Overall using a common class for objects (i.e. Canine for Dog, Wolf and Poodle) only works well if their differences are very minor (like different image, attack value, hp, etc). Once you start adding differences in behaviour and type you’ll begin adding lots of boiler plate code just to get the same effect as using inheritance.

I tend to agree with Demonpants on this one (surprise!). The aim is to reduce the depth of your inheritance tree. My personal preference is to have it reduced to 0. Inheritance is best avoided - it restricts you into working with some kind of hierarchy, where a hierarchy is often totally not suited to handle your game logic. You end up with moving more and more functionality up the tree, until (in worst case) you end up with a huge ‘magic blob’ having functionality that you can turn on and off.

Composition over inheritance is here to save the day. You can use it as ‘mixins’ from other language, so that you can simply add or remove functionality (even at runtime) from an entity. The more complex the game is, the greater the advantages become from using composition. In a tiny game, it’s just a royal pain in the behind.

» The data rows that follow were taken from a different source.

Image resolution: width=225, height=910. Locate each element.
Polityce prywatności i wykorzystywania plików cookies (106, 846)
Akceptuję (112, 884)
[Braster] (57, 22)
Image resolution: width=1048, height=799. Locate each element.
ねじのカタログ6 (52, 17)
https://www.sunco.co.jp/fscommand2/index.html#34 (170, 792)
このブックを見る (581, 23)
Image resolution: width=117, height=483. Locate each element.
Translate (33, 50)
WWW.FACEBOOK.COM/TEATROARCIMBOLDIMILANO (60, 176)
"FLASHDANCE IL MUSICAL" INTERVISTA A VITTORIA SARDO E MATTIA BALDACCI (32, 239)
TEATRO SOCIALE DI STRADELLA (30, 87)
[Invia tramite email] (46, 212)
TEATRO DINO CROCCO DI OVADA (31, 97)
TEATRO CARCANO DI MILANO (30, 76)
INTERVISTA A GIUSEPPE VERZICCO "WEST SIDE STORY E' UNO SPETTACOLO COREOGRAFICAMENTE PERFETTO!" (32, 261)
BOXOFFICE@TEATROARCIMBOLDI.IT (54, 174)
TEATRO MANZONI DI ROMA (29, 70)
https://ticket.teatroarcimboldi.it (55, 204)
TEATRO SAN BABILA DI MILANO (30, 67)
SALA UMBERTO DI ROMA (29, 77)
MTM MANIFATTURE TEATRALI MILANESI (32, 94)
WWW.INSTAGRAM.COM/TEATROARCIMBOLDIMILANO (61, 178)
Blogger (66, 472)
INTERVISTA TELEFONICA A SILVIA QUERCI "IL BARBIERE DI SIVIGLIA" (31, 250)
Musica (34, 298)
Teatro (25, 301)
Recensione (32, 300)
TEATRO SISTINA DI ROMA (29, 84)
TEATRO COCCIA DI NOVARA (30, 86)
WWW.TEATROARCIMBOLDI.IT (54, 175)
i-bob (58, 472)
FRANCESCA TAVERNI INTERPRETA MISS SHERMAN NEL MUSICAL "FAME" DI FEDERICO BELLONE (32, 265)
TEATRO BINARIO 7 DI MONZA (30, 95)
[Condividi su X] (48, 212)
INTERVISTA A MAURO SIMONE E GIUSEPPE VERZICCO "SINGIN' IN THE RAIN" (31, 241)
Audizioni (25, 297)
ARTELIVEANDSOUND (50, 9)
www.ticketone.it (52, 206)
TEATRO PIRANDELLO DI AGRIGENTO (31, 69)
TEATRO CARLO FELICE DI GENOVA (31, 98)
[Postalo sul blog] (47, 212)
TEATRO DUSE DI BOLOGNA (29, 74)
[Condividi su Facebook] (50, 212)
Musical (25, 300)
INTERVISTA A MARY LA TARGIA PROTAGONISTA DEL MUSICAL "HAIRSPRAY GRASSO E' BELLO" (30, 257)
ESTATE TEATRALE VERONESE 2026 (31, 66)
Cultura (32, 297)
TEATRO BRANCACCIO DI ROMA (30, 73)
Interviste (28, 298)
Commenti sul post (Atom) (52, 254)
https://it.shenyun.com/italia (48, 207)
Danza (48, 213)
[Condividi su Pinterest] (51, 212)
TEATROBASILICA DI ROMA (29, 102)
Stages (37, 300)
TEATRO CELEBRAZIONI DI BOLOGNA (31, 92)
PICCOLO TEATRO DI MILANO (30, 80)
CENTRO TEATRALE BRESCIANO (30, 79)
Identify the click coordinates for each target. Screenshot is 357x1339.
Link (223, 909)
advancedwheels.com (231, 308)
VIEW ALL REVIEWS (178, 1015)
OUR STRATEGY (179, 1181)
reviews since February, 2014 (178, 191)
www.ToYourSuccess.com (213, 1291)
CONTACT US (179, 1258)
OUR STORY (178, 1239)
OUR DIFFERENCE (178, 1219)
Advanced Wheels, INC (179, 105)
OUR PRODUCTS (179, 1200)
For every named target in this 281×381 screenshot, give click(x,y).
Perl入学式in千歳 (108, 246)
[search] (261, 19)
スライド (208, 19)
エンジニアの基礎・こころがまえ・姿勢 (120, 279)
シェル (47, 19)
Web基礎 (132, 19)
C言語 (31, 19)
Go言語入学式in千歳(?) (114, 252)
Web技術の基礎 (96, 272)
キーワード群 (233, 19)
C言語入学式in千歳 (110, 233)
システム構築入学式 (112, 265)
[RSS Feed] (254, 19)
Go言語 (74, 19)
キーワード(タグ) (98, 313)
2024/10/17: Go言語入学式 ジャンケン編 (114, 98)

`Entity dog = new Entity();
dog.setSprite(myDogSprite);
Movement2D mov = new Movement2D();
BiteWeapon = new BiteWeapon();
dog.addComponent(mov);
dog.addComponent(new DogAI());
dog.addComponent(weapon);

mov.enqueueMoveTo(x1, y1);
mov.enqueueMoveTo(x2, y2);
weapon.enqueueAttack();

while(true)
dog.tick();`

:wink:

Yeah, seems like Riven is getting back towards the component method of doing things - in the end it looks like anything works, but you should find what’s best for you. However, using instanceof all over the place is a bit slow, so you should be careful with having a bagillion classes. Otherwise there’s not much difference, in the end, between all inheritance, all components, or some shade in between.

One big reason not to use inheritance, however, is for updating purposes. Because Java is JIT you can always just have people download new .class files (like if you added in Vampire after releasing the game) instead of a whole new download, but this won’t work if you’re planning on distributing in binary, and either can be annoying and is more prone to classpath problems. If you’ve got a component system then all you need to do is include another constructor with some different parameters to it, which is easier to add on to an existing project.

What really will aid you the best in the end, though, is if you can successfully write down at least most of the stuff you will need for your game. Do some UML-type stuff: this monster does this and this item does that, and these two can share that functionality, etc. Once you’ve got a steady roadmap to go off of, you’ll be in a much better place to decide how you want to implement everything.